* **WHAT IS REQUIRED**
Reproduce the records below, switching each occurrence of "How do I perform" to "How can I carry out" and leaving everything else unchanged.

* **RECORDS**
===

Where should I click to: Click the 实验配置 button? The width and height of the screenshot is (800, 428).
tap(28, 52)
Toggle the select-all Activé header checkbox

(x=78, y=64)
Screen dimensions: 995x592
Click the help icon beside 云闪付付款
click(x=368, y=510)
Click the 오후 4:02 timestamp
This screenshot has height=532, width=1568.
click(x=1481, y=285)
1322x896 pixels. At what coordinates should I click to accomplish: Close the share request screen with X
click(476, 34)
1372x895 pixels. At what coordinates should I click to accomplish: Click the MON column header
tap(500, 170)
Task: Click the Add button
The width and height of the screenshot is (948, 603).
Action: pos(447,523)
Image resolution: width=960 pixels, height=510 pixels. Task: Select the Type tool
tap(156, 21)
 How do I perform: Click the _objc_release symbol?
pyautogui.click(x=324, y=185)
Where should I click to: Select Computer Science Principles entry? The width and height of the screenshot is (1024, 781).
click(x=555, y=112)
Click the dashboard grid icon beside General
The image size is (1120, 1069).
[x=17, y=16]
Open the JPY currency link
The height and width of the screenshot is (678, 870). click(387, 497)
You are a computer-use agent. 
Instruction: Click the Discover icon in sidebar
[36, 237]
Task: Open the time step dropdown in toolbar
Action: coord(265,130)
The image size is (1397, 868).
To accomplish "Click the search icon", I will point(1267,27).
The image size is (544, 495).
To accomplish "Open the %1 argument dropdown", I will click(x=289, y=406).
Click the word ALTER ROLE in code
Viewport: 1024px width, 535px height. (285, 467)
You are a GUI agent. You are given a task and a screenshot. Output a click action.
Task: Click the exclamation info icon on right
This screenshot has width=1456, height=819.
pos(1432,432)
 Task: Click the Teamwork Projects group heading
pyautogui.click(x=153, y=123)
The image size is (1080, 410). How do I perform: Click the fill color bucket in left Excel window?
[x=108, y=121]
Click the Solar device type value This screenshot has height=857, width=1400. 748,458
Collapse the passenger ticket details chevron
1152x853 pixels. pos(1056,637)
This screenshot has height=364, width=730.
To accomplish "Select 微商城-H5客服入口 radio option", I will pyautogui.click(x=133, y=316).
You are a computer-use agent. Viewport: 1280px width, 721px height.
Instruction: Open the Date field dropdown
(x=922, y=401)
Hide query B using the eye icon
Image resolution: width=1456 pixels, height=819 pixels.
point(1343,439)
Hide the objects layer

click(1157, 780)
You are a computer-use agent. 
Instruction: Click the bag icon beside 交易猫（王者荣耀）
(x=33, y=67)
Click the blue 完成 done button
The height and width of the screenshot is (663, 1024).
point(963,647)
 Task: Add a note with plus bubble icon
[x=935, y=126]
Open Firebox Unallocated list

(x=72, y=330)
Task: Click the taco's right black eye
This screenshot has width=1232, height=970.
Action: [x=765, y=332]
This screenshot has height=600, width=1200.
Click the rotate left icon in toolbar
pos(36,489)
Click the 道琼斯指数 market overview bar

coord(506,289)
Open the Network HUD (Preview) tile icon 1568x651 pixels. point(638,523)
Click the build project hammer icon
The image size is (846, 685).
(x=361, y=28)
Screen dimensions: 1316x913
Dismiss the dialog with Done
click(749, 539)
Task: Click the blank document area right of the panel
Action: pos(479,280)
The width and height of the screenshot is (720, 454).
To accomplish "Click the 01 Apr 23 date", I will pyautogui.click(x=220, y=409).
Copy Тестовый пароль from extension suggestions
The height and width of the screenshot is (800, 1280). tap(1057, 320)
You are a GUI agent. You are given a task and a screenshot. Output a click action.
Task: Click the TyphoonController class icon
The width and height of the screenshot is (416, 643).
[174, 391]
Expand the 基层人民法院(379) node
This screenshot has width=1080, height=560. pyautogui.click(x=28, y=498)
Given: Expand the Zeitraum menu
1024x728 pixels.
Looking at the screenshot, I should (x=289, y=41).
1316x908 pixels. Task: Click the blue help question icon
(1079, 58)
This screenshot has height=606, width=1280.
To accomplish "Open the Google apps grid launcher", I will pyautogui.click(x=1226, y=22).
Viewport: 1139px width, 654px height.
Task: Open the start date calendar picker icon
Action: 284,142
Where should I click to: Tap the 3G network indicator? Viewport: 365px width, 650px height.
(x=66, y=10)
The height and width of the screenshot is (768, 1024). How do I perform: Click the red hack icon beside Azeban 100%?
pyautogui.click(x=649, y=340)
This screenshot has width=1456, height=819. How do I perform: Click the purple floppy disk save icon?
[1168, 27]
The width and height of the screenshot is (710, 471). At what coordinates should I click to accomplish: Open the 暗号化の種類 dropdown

===

* **OUTPUT OF THE TASK**
Where should I click to: Click the 实验配置 button? The width and height of the screenshot is (800, 428).
tap(28, 52)
Toggle the select-all Activé header checkbox

(x=78, y=64)
Screen dimensions: 995x592
Click the help icon beside 云闪付付款
click(x=368, y=510)
Click the 오후 4:02 timestamp
This screenshot has height=532, width=1568.
click(x=1481, y=285)
1322x896 pixels. At what coordinates should I click to accomplish: Close the share request screen with X
click(476, 34)
1372x895 pixels. At what coordinates should I click to accomplish: Click the MON column header
tap(500, 170)
Task: Click the Add button
The width and height of the screenshot is (948, 603).
Action: pos(447,523)
Image resolution: width=960 pixels, height=510 pixels. Task: Select the Type tool
tap(156, 21)
 How can I carry out: Click the _objc_release symbol?
pyautogui.click(x=324, y=185)
Where should I click to: Select Computer Science Principles entry? The width and height of the screenshot is (1024, 781).
click(x=555, y=112)
Click the dashboard grid icon beside General
The image size is (1120, 1069).
[x=17, y=16]
Open the JPY currency link
The height and width of the screenshot is (678, 870). click(387, 497)
You are a computer-use agent. 
Instruction: Click the Discover icon in sidebar
[36, 237]
Task: Open the time step dropdown in toolbar
Action: coord(265,130)
The image size is (1397, 868).
To accomplish "Click the search icon", I will point(1267,27).
The image size is (544, 495).
To accomplish "Open the %1 argument dropdown", I will click(x=289, y=406).
Click the word ALTER ROLE in code
Viewport: 1024px width, 535px height. (285, 467)
You are a GUI agent. You are given a task and a screenshot. Output a click action.
Task: Click the exclamation info icon on right
This screenshot has width=1456, height=819.
pos(1432,432)
 Task: Click the Teamwork Projects group heading
pyautogui.click(x=153, y=123)
The image size is (1080, 410). How can I carry out: Click the fill color bucket in left Excel window?
[x=108, y=121]
Click the Solar device type value This screenshot has height=857, width=1400. 748,458
Collapse the passenger ticket details chevron
1152x853 pixels. pos(1056,637)
This screenshot has height=364, width=730.
To accomplish "Select 微商城-H5客服入口 radio option", I will pyautogui.click(x=133, y=316).
You are a computer-use agent. Viewport: 1280px width, 721px height.
Instruction: Open the Date field dropdown
(x=922, y=401)
Hide query B using the eye icon
Image resolution: width=1456 pixels, height=819 pixels.
point(1343,439)
Hide the objects layer

click(1157, 780)
You are a computer-use agent. 
Instruction: Click the bag icon beside 交易猫（王者荣耀）
(x=33, y=67)
Click the blue 完成 done button
The height and width of the screenshot is (663, 1024).
point(963,647)
 Task: Add a note with plus bubble icon
[x=935, y=126]
Open Firebox Unallocated list

(x=72, y=330)
Task: Click the taco's right black eye
This screenshot has width=1232, height=970.
Action: [x=765, y=332]
This screenshot has height=600, width=1200.
Click the rotate left icon in toolbar
pos(36,489)
Click the 道琼斯指数 market overview bar

coord(506,289)
Open the Network HUD (Preview) tile icon 1568x651 pixels. point(638,523)
Click the build project hammer icon
The image size is (846, 685).
(x=361, y=28)
Screen dimensions: 1316x913
Dismiss the dialog with Done
click(749, 539)
Task: Click the blank document area right of the panel
Action: pos(479,280)
The width and height of the screenshot is (720, 454).
To accomplish "Click the 01 Apr 23 date", I will pyautogui.click(x=220, y=409).
Copy Тестовый пароль from extension suggestions
The height and width of the screenshot is (800, 1280). tap(1057, 320)
You are a GUI agent. You are given a task and a screenshot. Output a click action.
Task: Click the TyphoonController class icon
The width and height of the screenshot is (416, 643).
[174, 391]
Expand the 基层人民法院(379) node
This screenshot has width=1080, height=560. pyautogui.click(x=28, y=498)
Given: Expand the Zeitraum menu
1024x728 pixels.
Looking at the screenshot, I should (x=289, y=41).
1316x908 pixels. Task: Click the blue help question icon
(1079, 58)
This screenshot has height=606, width=1280.
To accomplish "Open the Google apps grid launcher", I will pyautogui.click(x=1226, y=22).
Viewport: 1139px width, 654px height.
Task: Open the start date calendar picker icon
Action: 284,142
Where should I click to: Tap the 3G network indicator? Viewport: 365px width, 650px height.
(x=66, y=10)
The height and width of the screenshot is (768, 1024). How can I carry out: Click the red hack icon beside Azeban 100%?
pyautogui.click(x=649, y=340)
This screenshot has width=1456, height=819. How can I carry out: Click the purple floppy disk save icon?
[1168, 27]
The width and height of the screenshot is (710, 471). At what coordinates should I click to accomplish: Open the 暗号化の種類 dropdown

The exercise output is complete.